The archaeologist, John Russell, has suggested that the site might have previously been occupied by a medieval guildhall, which would have operated independently of St Mary's Guildhall.

The current building was designed by Samuel Eglinton in the neo-classical style, built in ashlar stone and was completed in 1783. The design involved a symmetrical main frontage of five bays facing onto Cuckoo Lane. The ground floor was rusticated, while the first floor was fenestrated with sash windows with architraves and cornices. The central section of three bays, which was slightly projected forward, featured a tetrastyle portico on the first floor. The portico was formed by Doric order columns supporting an entablature, a cornice and a pediment. Internally, the principal room was the main courtroom.

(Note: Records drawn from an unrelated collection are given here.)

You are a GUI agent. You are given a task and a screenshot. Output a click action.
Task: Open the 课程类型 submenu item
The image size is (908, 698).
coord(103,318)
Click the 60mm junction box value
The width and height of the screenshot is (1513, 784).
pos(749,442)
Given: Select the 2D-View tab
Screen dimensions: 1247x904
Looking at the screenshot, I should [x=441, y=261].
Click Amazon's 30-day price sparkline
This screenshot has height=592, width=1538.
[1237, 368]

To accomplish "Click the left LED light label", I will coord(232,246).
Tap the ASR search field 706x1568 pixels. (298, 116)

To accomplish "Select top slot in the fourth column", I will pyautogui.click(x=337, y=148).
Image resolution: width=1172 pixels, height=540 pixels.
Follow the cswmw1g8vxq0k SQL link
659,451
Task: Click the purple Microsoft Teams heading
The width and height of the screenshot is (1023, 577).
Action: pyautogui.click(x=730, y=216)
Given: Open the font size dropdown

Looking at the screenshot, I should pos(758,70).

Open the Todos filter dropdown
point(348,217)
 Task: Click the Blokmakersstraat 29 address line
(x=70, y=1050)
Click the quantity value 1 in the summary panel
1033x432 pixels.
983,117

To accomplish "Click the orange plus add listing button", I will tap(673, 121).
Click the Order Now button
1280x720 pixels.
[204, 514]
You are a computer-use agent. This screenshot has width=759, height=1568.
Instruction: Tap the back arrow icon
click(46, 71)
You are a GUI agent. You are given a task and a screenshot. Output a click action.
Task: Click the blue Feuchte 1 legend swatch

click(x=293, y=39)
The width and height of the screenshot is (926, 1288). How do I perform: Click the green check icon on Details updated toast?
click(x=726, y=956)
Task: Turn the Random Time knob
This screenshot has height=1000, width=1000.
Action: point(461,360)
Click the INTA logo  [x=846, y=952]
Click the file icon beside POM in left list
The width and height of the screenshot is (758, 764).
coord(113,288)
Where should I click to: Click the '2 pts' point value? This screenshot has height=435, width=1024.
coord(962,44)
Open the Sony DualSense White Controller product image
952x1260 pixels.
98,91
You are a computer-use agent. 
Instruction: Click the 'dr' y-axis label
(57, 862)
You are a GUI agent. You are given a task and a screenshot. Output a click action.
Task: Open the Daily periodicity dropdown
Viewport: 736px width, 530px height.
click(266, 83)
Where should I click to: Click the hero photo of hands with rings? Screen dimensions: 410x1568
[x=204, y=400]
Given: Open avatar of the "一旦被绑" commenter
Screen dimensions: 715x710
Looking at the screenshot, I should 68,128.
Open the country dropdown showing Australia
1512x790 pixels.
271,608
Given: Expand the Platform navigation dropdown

Land adjacent to the building was used as a jail and a prison governor's house was attached to the building. The courthouse was used as the venue for the assizes in Coventry from 1843, although Coventry ceased to be a county in its own right under the Boundary Act 1847.

Notable cases included the trial and conviction of Mary Ball, in 1849, for poisoning her husband. She was hanged against the wall of the prison, since demolished, to the right of the court – the last person to be hanged there – in the presence of over 20,000 spectators.

The courts moved to the Coventry Combined Court Centre on Much Park Street in 1988 and the building subsequently lay empty until it was bought for use as a bar in 2000. The interior was redesigned although aspects of the courthouse such as the judge's chair and public gallery were left untouched.